→ Kutipan Dokumen
※ ※ ※

Kajian ilmu politik sesungguhnya bukan sekedar apa yang nampak (appearance) tetapi juga bagaimana harus menangkap realita di balik yang nampak dari obyek kajian politik. Dalam terminologi modern kajian ilmu politik dibuka ruang bahwa mempelajari ilmu politik juga harus telaten meneliti setiap perkembangan termasuk menyoal realitas yang ada di balik fenomena untuk mengungkap latar belakang (behind) dan yang ada di masa depan (beyond). Jika kedua hal ini dikaji maka ilmu politik akan menemukan konsep dan bentuknya yang utuh.
Wajar bila dalam berita media nasional disebutkan bahwa Megawati Soekarnoputri sebagai putri proklamator yang dikenal negarawan, dunia tidak mau gegabah terbawa banyak ambisi duniawi di luar dirinya yang terus mempengaruhi termasuk yang setiap saat membisikkan untuk ingin menemuinya.

※ ※ ※

→ Segmen Data
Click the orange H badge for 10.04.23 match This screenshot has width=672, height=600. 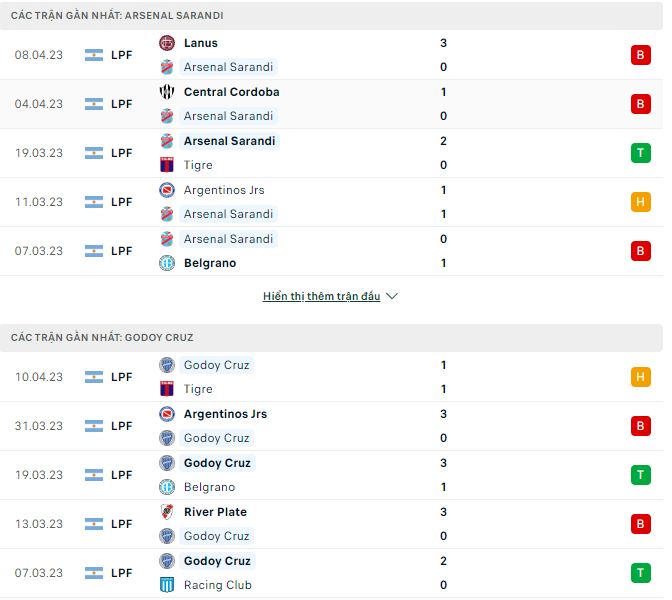pyautogui.click(x=640, y=377)
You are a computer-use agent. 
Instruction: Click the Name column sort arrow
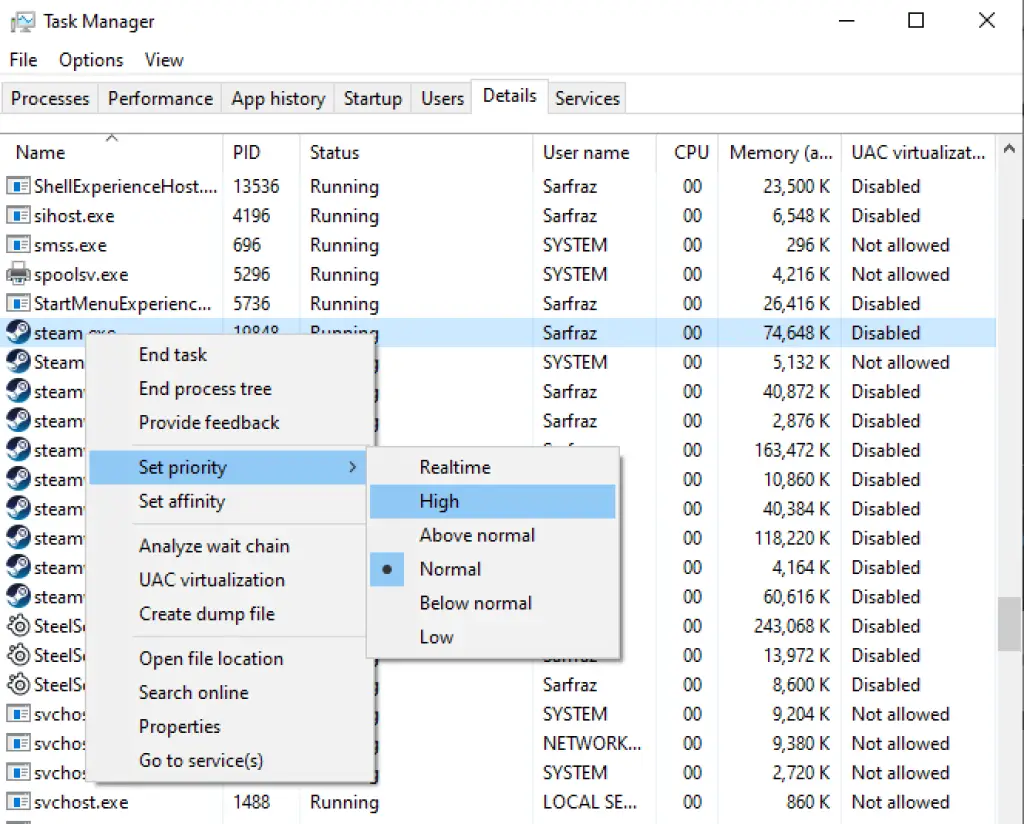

※ ※ ※

→ Tugas yang Diminta
1. Menurut kutipan tentang kajian ilmu politik, apa yang akan ditemukan ilmu politik jika latar belakang dan masa depan di balik fenomena dikaji?
2. Lanjutkan kutipan tentang kajian ilmu politik mulai setelah kalimat terakhirnya.
Daftar tersebut tidak ada kaitannya dengan tugas ini.

→ Jawaban yang Diharapkan
1. Ilmu politik akan menemukan konsep dan bentuknya yang utuh.

2.
Dikabarkan beliau minta waktu untuk kontemplasi di Bali yang masih tenang, sebab di masyarakat Jawa dikenal tradisi neng, ning, nung, nang (neng adalah meneng atau berdiam diri tafakur untuk mencapai ning atau wening yaitu kejernihan rasa dimana mata hati akan mengabarkan pertimbangan hati nurani dan kejernihan budi guna mendapatkan nung atau hanung yaitu kuat atau kekuatan dan pada akhirnya meraih nang atau menang sebuah keberhasilan usahanya atau tercapainya cita-cita).
Tidak kalah penting baginya adalah meminta nasihat Raja Jawa yang ada di Yogyakarta yaitu Sri Sultan Hamengkubuwono X sebelum mengumumkan cawapres. Kedekatan Sultan Hamengkubuwono IX dengan Bung Karno pada waktu republik terjadi krisis akibat agresi Belanda adalah kedekatan khusus yang juga wajib di lanjutkan kedua putra putrinya (Sultan Hamengkubuwono X dan Megawati Soekarnoputri). Termasuk bagaimana memilih Dharmaputra yang tepat dan dipastikan nasionalismenya tidak untuk ambisi dan kepentingan pribadi yang akhirnya hanya sebatas slogan.
Sebagaimana dikatakan oleh filsuf Jerman Habermas bahwa mitos yang irasional adalah usaha manusia yang rasional. Dan sebaliknya sesungguhnya banyak usaha rasional dibungkus mitos dan mistis semata untuk menyembunyikan penghitungan politik rasional agar tidak mudah terbaca dan diketahui lawan politik.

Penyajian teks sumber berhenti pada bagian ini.